In order to optimize for scalability and security, a significant number of IoT companies move from using a self-managed/hosted MQTT broker to using fully managed IoT broker like AWS IoT Core. There are several considerations when planning your migration to AWS IoT Core and numerous benefits to expect .

The objective in this article series is to display these considerations and benefits through very specific use cases. This first installment is dedicated to authentication/authorization aspects.

1. Use case description

AnyCompany Ltd is currently using a Hosted MQTT broker solution to collect data from 2 families of IoT devices (Device family 1 & Device family 2).

The devices authenticate to the broker service online with MQTT username and password combination sent over a TLS connection. AnyCompany is willing to understand how that same security posture can be replicated (or improved, if possible) when migrating to AWS IoT.

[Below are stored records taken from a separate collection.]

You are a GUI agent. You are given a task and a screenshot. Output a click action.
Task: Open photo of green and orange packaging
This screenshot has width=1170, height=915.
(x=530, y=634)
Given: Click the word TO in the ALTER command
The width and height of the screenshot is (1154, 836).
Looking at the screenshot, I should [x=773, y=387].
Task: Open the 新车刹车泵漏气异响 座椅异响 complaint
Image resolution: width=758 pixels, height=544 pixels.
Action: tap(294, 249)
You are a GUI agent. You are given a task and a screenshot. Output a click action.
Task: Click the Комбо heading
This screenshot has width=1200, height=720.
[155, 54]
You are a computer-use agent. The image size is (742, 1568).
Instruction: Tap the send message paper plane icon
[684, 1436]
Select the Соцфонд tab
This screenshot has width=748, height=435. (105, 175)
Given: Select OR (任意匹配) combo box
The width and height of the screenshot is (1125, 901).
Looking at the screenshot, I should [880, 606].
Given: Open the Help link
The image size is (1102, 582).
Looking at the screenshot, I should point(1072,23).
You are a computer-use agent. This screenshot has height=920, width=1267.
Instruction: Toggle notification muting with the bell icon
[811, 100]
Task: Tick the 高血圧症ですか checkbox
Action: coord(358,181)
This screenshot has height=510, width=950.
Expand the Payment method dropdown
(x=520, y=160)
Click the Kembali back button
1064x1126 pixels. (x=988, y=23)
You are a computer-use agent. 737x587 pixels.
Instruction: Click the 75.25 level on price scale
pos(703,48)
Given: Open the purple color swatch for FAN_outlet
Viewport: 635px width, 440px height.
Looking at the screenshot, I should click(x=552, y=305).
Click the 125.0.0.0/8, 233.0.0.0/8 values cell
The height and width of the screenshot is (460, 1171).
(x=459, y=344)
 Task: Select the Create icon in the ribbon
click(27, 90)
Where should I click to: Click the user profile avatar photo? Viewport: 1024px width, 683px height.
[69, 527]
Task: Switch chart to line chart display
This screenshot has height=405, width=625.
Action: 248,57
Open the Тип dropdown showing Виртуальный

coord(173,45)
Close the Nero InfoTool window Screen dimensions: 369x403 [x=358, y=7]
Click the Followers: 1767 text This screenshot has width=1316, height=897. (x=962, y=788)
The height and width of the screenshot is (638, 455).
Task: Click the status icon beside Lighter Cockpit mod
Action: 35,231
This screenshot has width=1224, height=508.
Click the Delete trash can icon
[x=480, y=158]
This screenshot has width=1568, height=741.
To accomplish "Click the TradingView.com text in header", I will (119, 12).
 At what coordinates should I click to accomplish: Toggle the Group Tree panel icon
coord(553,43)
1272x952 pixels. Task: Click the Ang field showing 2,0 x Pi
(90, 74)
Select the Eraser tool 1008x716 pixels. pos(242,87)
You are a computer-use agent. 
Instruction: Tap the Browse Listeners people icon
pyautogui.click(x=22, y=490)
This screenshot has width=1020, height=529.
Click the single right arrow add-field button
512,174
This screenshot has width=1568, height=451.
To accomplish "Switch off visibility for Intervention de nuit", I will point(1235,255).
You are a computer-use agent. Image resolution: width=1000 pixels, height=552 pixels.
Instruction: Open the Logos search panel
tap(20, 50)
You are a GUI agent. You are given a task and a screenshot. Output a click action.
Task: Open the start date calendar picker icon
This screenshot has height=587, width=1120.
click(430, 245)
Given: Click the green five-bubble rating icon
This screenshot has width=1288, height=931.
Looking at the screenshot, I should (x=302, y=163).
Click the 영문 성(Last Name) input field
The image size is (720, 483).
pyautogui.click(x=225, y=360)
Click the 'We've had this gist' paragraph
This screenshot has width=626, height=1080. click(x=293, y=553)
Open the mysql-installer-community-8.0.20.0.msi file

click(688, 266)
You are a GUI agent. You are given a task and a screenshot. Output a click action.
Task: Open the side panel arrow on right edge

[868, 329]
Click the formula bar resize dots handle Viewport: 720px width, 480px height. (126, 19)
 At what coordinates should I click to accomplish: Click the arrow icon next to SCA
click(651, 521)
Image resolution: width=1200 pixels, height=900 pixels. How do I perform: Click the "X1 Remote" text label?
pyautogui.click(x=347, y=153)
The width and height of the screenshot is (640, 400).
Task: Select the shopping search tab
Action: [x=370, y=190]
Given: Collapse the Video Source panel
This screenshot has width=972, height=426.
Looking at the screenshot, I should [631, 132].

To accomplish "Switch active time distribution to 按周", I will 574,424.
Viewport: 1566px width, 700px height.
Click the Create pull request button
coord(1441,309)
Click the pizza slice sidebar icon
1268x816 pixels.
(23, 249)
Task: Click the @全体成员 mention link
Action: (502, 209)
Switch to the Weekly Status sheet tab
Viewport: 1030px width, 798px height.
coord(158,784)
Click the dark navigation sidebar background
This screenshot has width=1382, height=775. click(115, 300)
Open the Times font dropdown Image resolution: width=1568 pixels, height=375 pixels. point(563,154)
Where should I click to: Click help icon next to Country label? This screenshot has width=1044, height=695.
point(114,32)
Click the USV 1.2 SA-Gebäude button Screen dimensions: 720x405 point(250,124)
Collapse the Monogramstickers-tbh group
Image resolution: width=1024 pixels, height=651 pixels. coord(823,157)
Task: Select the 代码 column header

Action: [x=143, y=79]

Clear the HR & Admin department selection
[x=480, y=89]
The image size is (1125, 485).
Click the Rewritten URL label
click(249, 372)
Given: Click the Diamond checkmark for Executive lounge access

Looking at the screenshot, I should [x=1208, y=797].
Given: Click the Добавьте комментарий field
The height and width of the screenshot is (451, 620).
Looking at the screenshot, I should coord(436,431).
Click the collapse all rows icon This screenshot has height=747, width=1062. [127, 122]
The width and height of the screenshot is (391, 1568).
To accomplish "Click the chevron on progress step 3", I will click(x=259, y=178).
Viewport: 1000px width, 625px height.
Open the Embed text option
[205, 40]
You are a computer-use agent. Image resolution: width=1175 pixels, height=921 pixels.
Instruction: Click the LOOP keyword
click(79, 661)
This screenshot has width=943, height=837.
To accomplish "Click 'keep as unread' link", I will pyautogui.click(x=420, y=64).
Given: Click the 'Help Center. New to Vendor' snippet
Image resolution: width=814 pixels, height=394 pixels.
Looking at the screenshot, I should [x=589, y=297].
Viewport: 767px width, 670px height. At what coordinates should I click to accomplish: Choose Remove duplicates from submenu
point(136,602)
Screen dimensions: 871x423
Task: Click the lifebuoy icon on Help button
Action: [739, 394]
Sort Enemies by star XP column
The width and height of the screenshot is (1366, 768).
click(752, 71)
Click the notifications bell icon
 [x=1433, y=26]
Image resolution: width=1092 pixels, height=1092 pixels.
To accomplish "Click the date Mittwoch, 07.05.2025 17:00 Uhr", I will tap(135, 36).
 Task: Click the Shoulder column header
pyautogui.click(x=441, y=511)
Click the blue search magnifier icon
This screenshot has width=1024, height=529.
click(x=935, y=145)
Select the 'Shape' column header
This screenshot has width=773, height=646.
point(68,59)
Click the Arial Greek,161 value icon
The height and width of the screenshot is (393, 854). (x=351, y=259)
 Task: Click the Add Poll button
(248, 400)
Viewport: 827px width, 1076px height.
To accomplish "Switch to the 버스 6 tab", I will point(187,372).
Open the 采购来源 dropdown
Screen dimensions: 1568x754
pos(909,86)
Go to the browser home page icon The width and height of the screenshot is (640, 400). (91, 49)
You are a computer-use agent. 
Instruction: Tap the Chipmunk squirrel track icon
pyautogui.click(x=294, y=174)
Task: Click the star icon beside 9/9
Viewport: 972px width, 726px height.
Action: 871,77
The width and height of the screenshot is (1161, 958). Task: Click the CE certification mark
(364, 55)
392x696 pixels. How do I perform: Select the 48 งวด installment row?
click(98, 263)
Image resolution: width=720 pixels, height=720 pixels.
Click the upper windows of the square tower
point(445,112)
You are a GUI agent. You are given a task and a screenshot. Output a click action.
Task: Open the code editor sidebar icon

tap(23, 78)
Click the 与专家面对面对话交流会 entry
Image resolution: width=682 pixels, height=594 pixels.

2. AnyCompany current IoT infrastructure.

2.1. Architecture

To allow some flexibility on MQTT Broker selection (avoid the constraint to make updates to their whole device fleet if MQTT Broker changes), AnyCompany has set the MQTT broker address in all their devices with an intermediate domain name ( and embed the corresponding CA Certificate. That domain name currently resolves to a load balancer that perform TLS termination and distributes traffic to a cluster of Proxy servers. Finally, the proxy servers are the ones performing the actual TCP /TLS connections to the MQTT broker provider

The broker service verifies username/password provided by the client device against an internal credentials database provided by the broker (and configurable by AnyCompany). If authentication is successful, broker service checks if the requested operation (Publish / Subscribe) is authorized by checking a policy document corresponding to the MQTT client.

The current broker also offers options to query an external database or Web service to validate client credentials but authorization still uses policy document.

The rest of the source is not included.